Abstract
Background
The reported high mortality of COVID-19 patients in intensive care has given rise to a debate over whether patients with this disease are being intubated too soon and might instead benefit from more non-invasive ventilation.
Methods
This review is based on articles published up to 12 June 2020 that were retrieved by a selective literature search on the topic of invasive and non-invasive ventilation for respiratory failure in COVID-19. Guideline recommendations and study data on patients with respiratory failure in settings other than COVID-19 are also considered, as are the current figures of the intensive care registry of the German Interdisciplinary Association for Intensive Care and Emergency Medicine (Deutsche Interdisziplinäre Vereinigung für Intensiv- und Notfallmedizin).
Results
The high mortality figures among patients receiving invasive ventilation that have been reported in studies from abroad cannot be uncritically applied to the current situation in Germany. Study data on ventilation specifically in COVID-19 patients would be needed to do justice to the special pathophysiology of this disease, but such data are lacking. Being intubated too early is evidently associated with risks for the patient, but being intubated too late is as well. A particularly important consideration is the potential harm associated with prolonged spontaneous breathing, with or without non-invasive assistance, as any increase in respiratory work can seriously worsen respiratory failure. On the other hand, it is clearly unacceptable to intubate patients too early merely out of concern that the medical staff might become infected with COVID-19 if they were ventilated non-invasively.
Conclusion
Nasal high flow, non-invasive ventilation, and invasive ventilation with intubation should be carried out in a stepwise treatment strategy, under appropriate intensive-care monitoring and with the observance of all relevant anti-infectious precautions. Germany is better prepared that other countries to provide COVID-19 patients with appropriate respiratory care, in view of the high per capita density of intensive-care beds and the availability of a nationwide, interdisciplinary intensive care registry for the guidance and coordination of intensive care in patients who need it.

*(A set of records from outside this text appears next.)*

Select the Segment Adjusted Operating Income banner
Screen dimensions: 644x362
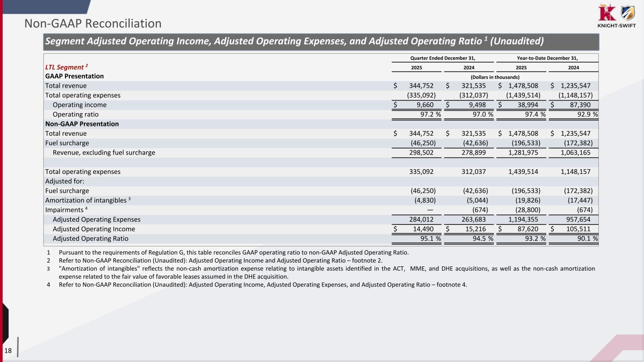[x=294, y=41]
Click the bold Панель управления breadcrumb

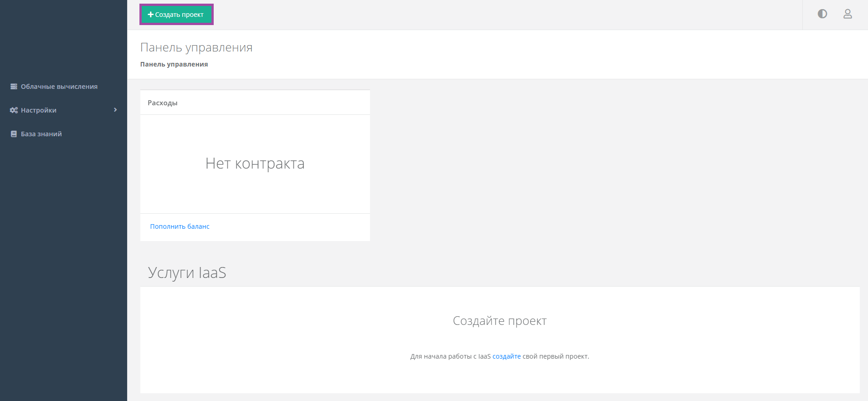tap(174, 64)
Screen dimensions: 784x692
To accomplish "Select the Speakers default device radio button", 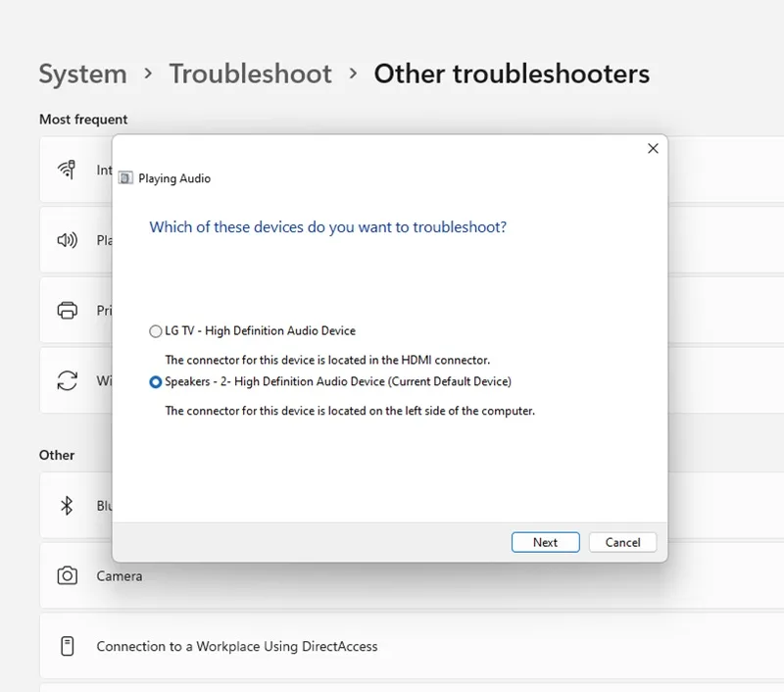I will pos(156,382).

In Germany a debate has arisen on the optimal medical care of patients with COVID-19 who require mechanical ventilation (1– 3). This has led to considerable uncertainty among physicians of various specialties and also beyond the medical profession. As a direct reaction to the discussion, the German Respiratory Society (DGP, Deutsche Gesellschaft für Pneumologie und Beatmungsmedizin) has compiled detailed recommendations on ventilation treatment in COVID-19, focusing especially on the use of non-invasive ventilation (NIV) (1).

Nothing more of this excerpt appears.